Shinta terkekeh kecil dengan pujian yang di berikan padanya. Lantas, gadis itu segera mengingatkan Mira agar menyiapkan satu set pakaian untuk Rama.

"Nanti pulang bareng gue, ada yang mau gue omongin. Please, don't deny it for now. Gue tunggu di restoran depan," bisik Nathan kemudian lelaki itu melangkah keluar dari butik. Sementara Shinta hanya bisa menatap punggung lelaki itu yang semakin menjauh dari netranya, sembari menarik napasnya perlahan untuk sejenak berpikir lalu menghembuskan napasnya dengan tekad yang sudah mantap.

Merasa bahwa bertemu Nathan hanya berdua, adalah suatu momen yang Shinta hindari. Gadis segera menyusul lelaki itu tak lupa ia kembali menggunakan pakaian semulanya.
Gadis itu berlari kecil memasuki restoran di seberang sana, kemudian netranya menangkap sesosok lelaki berhoodie abu yang tengah menyeruput kopinya di meja paling pojok, lantas Shinta segera menghampirinya.

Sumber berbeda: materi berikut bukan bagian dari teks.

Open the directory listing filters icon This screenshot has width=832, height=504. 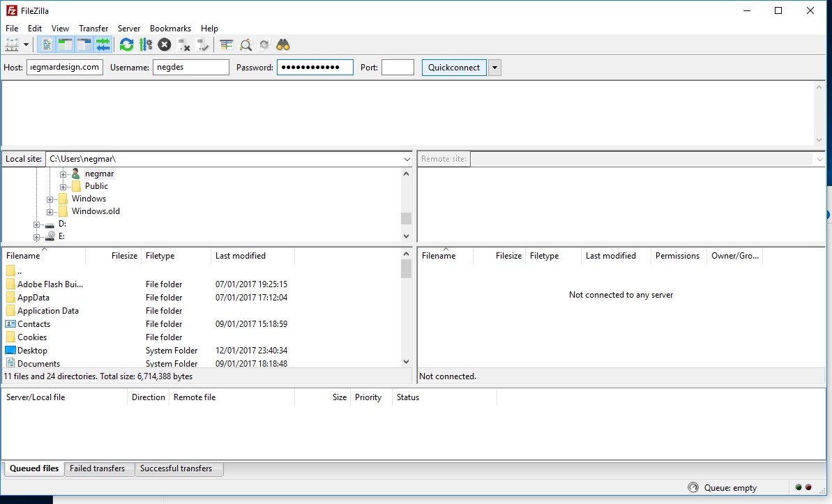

Kini Nathan dan Shinta tengah berhadap-hadapan, terlihat dari sorot mata lelaki itu yang masih mengharapkan sebuah keajaiban dari Tuhan. Masih mengharapkan sebuah rencana indah yang sudah Tuhan susun dalam hubungannya. Nathan berdehem ringan, mencoba membuka arah pembicaraan seraya menetralkan detak jantungnya yang semakin berpacu cepat tak karuan.

"Maaf, selama ini kita saling suka tapi gue malah ngecewain lo, gue gak memberikan kepastian buat lo. Maaf, akhir dari kisah kita hanya sebatas ini..." ucap Nathan.

Shinta mengangguk berusaha tetap tenang walau keringat dingin hampir membasahi keningnya. "Ini bukan salah gue atau lo, tapi ini takdir. Kalau kita emang pada awalnya saling cinta tapi takdir memutuskan untuk tak bersama, kita bisa apa?." jedanya. "Lagi pula, kita masih bisa sahabatan..bahkan saudaraan," sambung gadis itu dengan suara yang terdengar bergemetar, masih berusaha tegar walau rasanya sakit, sungguh sakitnya menusuk seperti jarum pentul.

Nathan mengangguk paham. Lagi pula, apa yang bisa ia lakukan kali ini?. Rencananya hancur sehancur-hancurnya, hubungan percintaannya kandas. Yang mana harus ia perbaiki?, bahkan serpihannya tak tersisa.

"Gue punya alasan buat yang lalu.." ucap lelaki itu pelan.

"Yang lalu biarlah berlalu, Than. Biarlah itu menjadi sebuah kenangan, sebuah pelajaran, agar nantinya kita bisa memperbaiki di hubungan yang berikutnya," jawab Shinta sebelum dirinya memutuskan untuk beranjak dari duduknya, dan pergi meninggalkan Nathan.

Lelaki itu tertawa miris, apa dengan kepergian Shinta menjadi pertanda bahwa hubungannya memang benar-benar selesai?.

"Gue punya alasan buat menjalin hubungan dengan Karlina. Tapi alasan itu mungkin udah gak ada gunanya karena pada akhirnya kita memang gak melangkah bersama lagi. Tapi bagaimana pun juga, gue mau meluruskan ini semua. Gue harap lo segera tau secepatnya..." batin Nathan.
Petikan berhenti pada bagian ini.